What to work on: Retype all of the data shown below, keeping every character the same.

(Items from a data source)

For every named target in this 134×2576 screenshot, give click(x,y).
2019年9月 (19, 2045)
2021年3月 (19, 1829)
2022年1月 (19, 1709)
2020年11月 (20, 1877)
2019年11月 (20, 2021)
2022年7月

Answer section:
For every named target in this 134×2576 screenshot, give click(x,y).
2019年9月 (19, 2045)
2021年3月 (19, 1829)
2022年1月 (19, 1709)
2020年11月 (20, 1877)
2019年11月 (20, 2021)
2022年7月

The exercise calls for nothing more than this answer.